Saving anything is going to be tough. But even if that household, using herculean discipline, can save 5% of its income a year (so $4,200 a year), it would take 65 years to save that down payment. Oh well. There goes the dream.
These are a scary numbers for the housing market! If only 13% can buy that median home – when in a healthier housing market, over 50% should be able to buy a median home – who the heck is going to buy the rest of the homes?
This puts a stranglehold on demand. To sustain these crazy home prices, San Francisco needs to bring in an endless flow of highly paid people, including absentee foreign investors, to replace the teachers and other middle-class households, the artists and shop keepers and office workers, and to push out city employees, nurses, and the like. That’s how the process has worked.

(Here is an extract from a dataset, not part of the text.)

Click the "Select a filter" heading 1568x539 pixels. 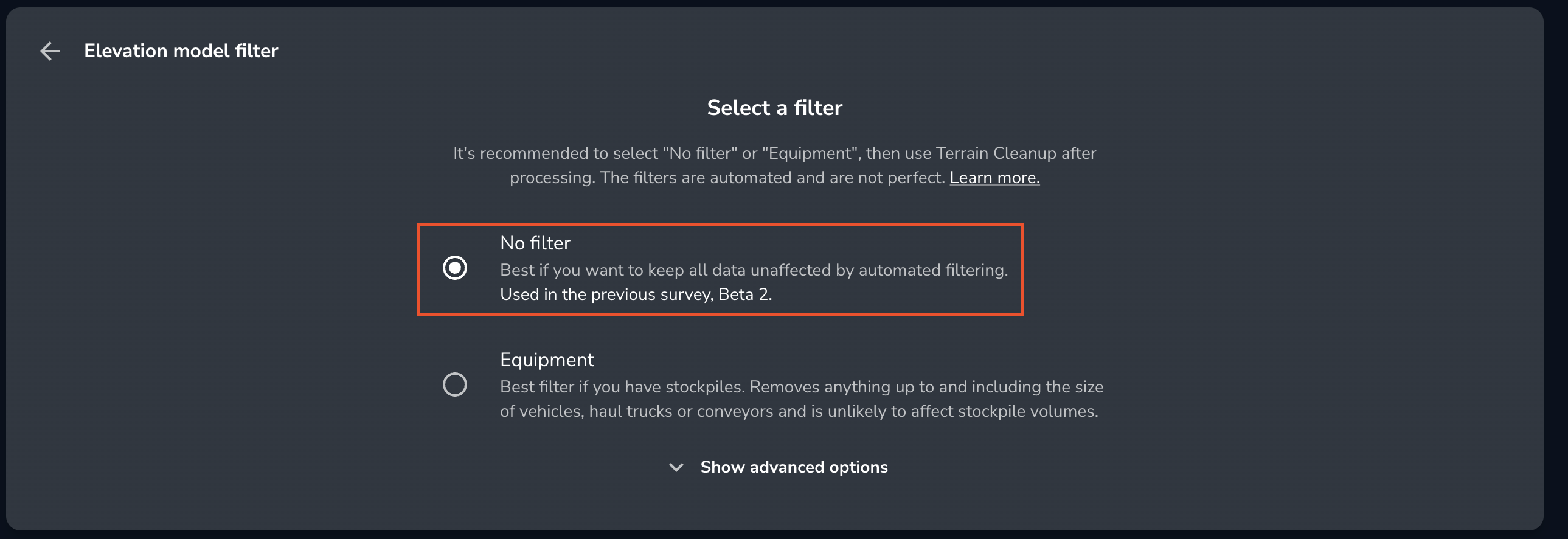(x=774, y=108)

But that endless influx of highly paid people and investors is grinding to a halt. Some companies are still hiring, but others are laying off, and highly paid workers are just switching jobs rather than pouring into the city in large numbers. That’s a sea change for this housing market.
It comes at a time when a historic building boom is throwing thousands of high-end condos and apartments on the market every year, for years to come.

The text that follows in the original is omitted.